Wednesday, April 11, 2018

Extortion is no way to fix the budget

In their rush to find money for next month's tax cuts, Turnbull and Morrison run the risk of making an awful mistake.

Like they did in 2016, and perhaps in 2017.

In 2016, needing to demonstrate that they could pay for their (modest) election promises, they unveiled a $2 billion fix days before the vote.

Social services minister Christian Porter's welfare budget was to be shaved by 0.3 per cent, and it wasn't going to hurt.

The saving would flow from the use of "technology, but also technology that we’ve applied and learnt from previous experience".

According to Porter, Centrelink would cross-match "in a very sophisticated and quick way" data from the Tax Office with data from the Department of Human Services.

The high-tech fix would provide "better and more accurate assessments of employment income and non-employment income".

Anyone found to have been overpaid on a Newstart, disability or other allowance would get their tax return garnisheed.

But it wouldn’t be a dragnet. Morrison spoke of it as a "more bespoke way of dealing with people’s arrangements". It would "cut red tape, and ensure that mistakes are minimised".

Porter promised "a whole range of safeguards" to ensure any repayments weren't onerous or crushing.

And that's where the ministers appear to have left it, leaving the bureaucracy to raise the $2 billion.

A new paper by Professor Terry Carney, at the time a member of the Administrative Appeals Tribunal, details what happened next.

Whereas previously Centrelink staff had satisfied themselves that there had been overpayments before issuing debt notices, if necessary by using their compulsory powers to require employers to provide pay slip records, from July 2016 they didn't bother, and instead raised debts whenever their clients were unable to disprove suspected overpayments.

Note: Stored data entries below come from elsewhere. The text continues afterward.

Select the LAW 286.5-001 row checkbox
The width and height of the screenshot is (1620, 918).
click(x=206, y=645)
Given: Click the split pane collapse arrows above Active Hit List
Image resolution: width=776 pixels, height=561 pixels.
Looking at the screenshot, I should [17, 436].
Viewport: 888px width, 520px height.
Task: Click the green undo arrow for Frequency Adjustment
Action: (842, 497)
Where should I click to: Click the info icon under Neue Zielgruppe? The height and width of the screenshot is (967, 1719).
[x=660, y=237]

And suspected overpayments were everywhere.

The Centrelink computer raised an alarm whenever it thought that someone had been working for more than allowed in a fortnight when they had been claiming benefits. But the Tax Office data wasn’t broken down into fortnights – employers report to the Tax Office annually or quarterly. So the computer guessed, by crudely averaging data for longer periods to produce what was often necessarily spurious data for individual fortnights.

The whole point of a program such as Newstart is that people get off it. It is implied by the name. Anyone who did get off it within a reporting period would have income that they gained in fortnights they were off Newstart necessarily attributed to fortnights they were on Newstart, guaranteed. It was a foreseeable error, and one that could have been avoided (at some cost), given that Centrelink had the power to obtain payslips.

Instead, clients were asked to obtain payslips or bank records themselves, dating back as much as seven years, even though the Centrelink website had only advised them to keep them for six months.

If they couldn't, automated "robo-debt" letters told them to pay up, in an inversion of the usual onus of proof. It worked like extortion. Some of the victims were vulnerable, some couldn’t cope.

Terry Carney is a professor of law. His paper says the practice was illegal, and it quotes as an authority former High Court justice Kenneth Hayne, now leading the royal commission into misconduct by banks.

He says it may have also been inconsistent with the Commonwealth’s "model decision making" and "model litigant" policies. The Commonwealth is meant to act fairly, even where there is temptation not to.

The temptation was $2 billion, most of which is as far away as ever. The department has told the Senate it wiped or cut one in five of the debts it issued. In the first 15 months it "raised" $350 million, but received just $84 million.

This week’s Fairfax Media and Four Corners investigation suggests the same sort of pressure came into play towards the end of the 2017 financial year. Staff in the Tax Office appear to have been told to seize funds from the bank accounts of taxpayers assessed to owe it money, regardless of whether they could pay.

One of the emails said: “The last hour of power is upon us ... that means you still have time to issue another five garnishees … right?”

It’s alleged the office targeted small businesses without the resources to fight it. Several collapsed. It is behaviour inconsistent with model decision making, and inconsistent with the role of the public service. Centrelink and Tax Office staff who had previously been trying to do the right thing found themselves demonised, in order to get dollars through the door.

I am fearful something like it will happen again, on May 8, even if the impact isn’t apparent on budget night.

Morrison, Turnbull and Cormann are under enormous pressure to find as many dollars as they can to fund tax cuts. They’ve been helped by lower than expected spending and a better than expected economy, but they’ll be searching for more. As in 2016, they’ll be tempted to do something whose consequences won’t become clear until after the election.

I am concerned that they won’t resist it, or won’t inquire enough. History suggests I’m right.